Dans un monde de plus en plus clivé, le seul élément à même de rassembler une majorité de Français est le refus. La contestation est devenue le plus petit dénominateur commun de nos concitoyens mais avec un horizon très large, à 360 degrés. Notre société se transforme progressivement en foule désorganisée motivée par un rejet généralisé, oubliant les acquis nombreux dont nous jouissons.

Il est des moments où tout semble brouillé. Le mouvement « bloquons tout le 10 septembre » est de ceux-là. Il s’inscrit dans une séquence très serrée entre la démission du Premier ministre Bayrou, ayant échoué à obtenir la confiance sur son projet de résorption de la dette, et la mobilisation syndicale du 18 du même mois. Mais faute d’un gouvernement en ordre de marche sur qui faire pression, malgré la nomination de Sébastien Lecornu à Matignon, ces manifestations au contenu flou et aux revendications hétéroclites tourneront dans le vide.

Alors que la dette est abyssale, qu’il y a une obligation de moyens et de résultats, c’est la fuite en avant plutôt que la prise de responsabilité qui est privilégiée. Il y avait pléthore de candidats pour remplacer le maire de Pau, et pas moins aujourd’hui pour son successeur, dernier espoir du Macronisme. Même s’ils n’ont aucun projet politique viable, et que parmi eux bien peu ont les qualités requises pour « faire le job ». Sur ces ambitions personnelles, les partis de gouvernement, déjà réduit comme  une peau de chagrin, se morcellent un peu plus. Quant aux électeurs, un certain nombre sera dans la rue pour exiger qu’on ne change rien, voire obtenir plus d’avantages, sans se préoccuper de l’aspect irréaliste de ces exigences.

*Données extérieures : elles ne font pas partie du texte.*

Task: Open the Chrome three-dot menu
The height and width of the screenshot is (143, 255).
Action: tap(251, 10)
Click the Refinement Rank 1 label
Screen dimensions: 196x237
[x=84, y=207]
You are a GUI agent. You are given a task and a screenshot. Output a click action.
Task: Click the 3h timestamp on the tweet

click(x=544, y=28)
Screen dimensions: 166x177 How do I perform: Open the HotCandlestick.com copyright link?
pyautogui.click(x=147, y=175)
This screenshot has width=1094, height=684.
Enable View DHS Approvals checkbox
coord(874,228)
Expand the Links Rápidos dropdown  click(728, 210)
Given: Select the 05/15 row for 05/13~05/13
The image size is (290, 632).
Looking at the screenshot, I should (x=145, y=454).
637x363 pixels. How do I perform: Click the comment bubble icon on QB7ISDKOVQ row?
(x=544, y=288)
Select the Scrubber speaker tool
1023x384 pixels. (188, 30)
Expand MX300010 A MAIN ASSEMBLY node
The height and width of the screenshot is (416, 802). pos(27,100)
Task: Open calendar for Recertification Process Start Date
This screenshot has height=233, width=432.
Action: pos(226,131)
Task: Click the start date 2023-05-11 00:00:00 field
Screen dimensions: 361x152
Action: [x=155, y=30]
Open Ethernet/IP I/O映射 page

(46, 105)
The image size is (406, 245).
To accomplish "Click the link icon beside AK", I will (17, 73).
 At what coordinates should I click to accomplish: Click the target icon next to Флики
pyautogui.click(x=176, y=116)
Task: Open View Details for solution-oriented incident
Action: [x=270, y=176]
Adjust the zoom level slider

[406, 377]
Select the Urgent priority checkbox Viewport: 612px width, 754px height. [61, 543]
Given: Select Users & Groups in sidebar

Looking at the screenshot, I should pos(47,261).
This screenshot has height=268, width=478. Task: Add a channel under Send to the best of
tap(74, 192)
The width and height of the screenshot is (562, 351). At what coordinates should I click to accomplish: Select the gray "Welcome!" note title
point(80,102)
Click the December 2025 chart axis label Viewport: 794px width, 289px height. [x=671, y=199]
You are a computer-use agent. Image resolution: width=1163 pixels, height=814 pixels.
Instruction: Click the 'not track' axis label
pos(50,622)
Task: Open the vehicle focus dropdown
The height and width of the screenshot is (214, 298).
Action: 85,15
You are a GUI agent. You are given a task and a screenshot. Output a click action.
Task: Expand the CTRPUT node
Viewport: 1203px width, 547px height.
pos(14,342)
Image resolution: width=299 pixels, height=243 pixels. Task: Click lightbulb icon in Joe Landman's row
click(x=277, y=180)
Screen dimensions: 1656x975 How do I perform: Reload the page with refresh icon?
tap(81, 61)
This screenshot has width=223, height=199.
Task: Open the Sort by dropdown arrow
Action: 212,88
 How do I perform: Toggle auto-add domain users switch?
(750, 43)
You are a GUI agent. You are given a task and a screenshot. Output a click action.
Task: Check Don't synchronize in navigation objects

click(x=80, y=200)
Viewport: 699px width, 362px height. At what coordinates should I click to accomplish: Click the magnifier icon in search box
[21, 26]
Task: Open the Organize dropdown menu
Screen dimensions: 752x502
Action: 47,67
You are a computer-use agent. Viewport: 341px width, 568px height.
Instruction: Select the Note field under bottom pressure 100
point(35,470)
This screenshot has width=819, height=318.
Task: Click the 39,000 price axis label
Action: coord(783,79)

Ce brouhaha trahi une faillite morale et idéologique où le chacun pour soi remplace la solidarité et la fraternité. Désormais on recherche des coupables ou des « vaches à lait » que l’on veut traire encore plus, au risque de ne plus redistribuer de la richesse mais de la précarité. Nous assistons à une de ces crises d’où peuvent jaillir des monstres. L’absence de repère, de projet crédible et de limite est propice à tous les excès et aux convergences les plus contrenatures.

La récupération par LFI d’un mouvement né sur les réseaux sociaux, issu des gilets jaunes et de la mouvance d’extrême droite, interpelle. Unis dans la même volonté de rejet et de protestation on retrouve ceux que tout oppose, des ennemis jurés, les « antifas » et les « fachos », à battre ensemble le pavé et scander les mêmes revendications le 10 septembre. A l’image d’un représentant du syndicat étudiant UNEF, interrogé sur une radio d’information en continue, qui semblait justifier ce voisinage au nom de revendications communes. Bien plus qu’un « pacte de non-agression », comme l’histoire en a connu, une véritable convergence des luttes.

Plus inquiétant encore, est la possible ingérence étrangère, et de Moscou en particulier, dans l’instrumentalisation de ce mouvement. De nombreuses entreprises de déstabilisation lui ont été imputées jusqu’à très récemment. Paris, très en pointe dans le soutien à Kiev, est une cible privilégiée. Des désordres intérieurs calmeraient les ardeurs du Président Emmanuel Macron et des leaders européens d’imposer des sanctions supplémentaires à la Russie et une zone d’exclusion aérienne pour protéger les populations civiles de l’Ukraine. « Bloquons tout » et ses soutiens pourraient jouer aujourd’hui le même rôle, pour Vladimir Poutine, que les « mouvements pacifistes » à la solde de l’URSS durant la guerre froide. Et dans le meilleur des cas, cela pourrait amener au pouvoir des partis ayant bénéficié de son « amical » soutien financier.

En définitive, il n’y a qu’une seule question :« Le 10 septembre on bloque tout ou on débloque ?»

Hagay Sobol, Professeur de Médecine est également spécialiste du Moyen-Orient et des questions de terrorisme. A ce titre, il a été auditionné par la commission d’enquête parlementaire de l’Assemblée Nationale sur les individus et les filières djihadistes. Ancien élu PS et secrétaire fédéral chargé des coopérations en Méditerranée. Il est Président d’honneur du Centre Culturel Edmond Fleg de Marseille, il milite pour le dialogue interculturel depuis de nombreuses années à travers le collectif « Tous Enfants d’Abraham ».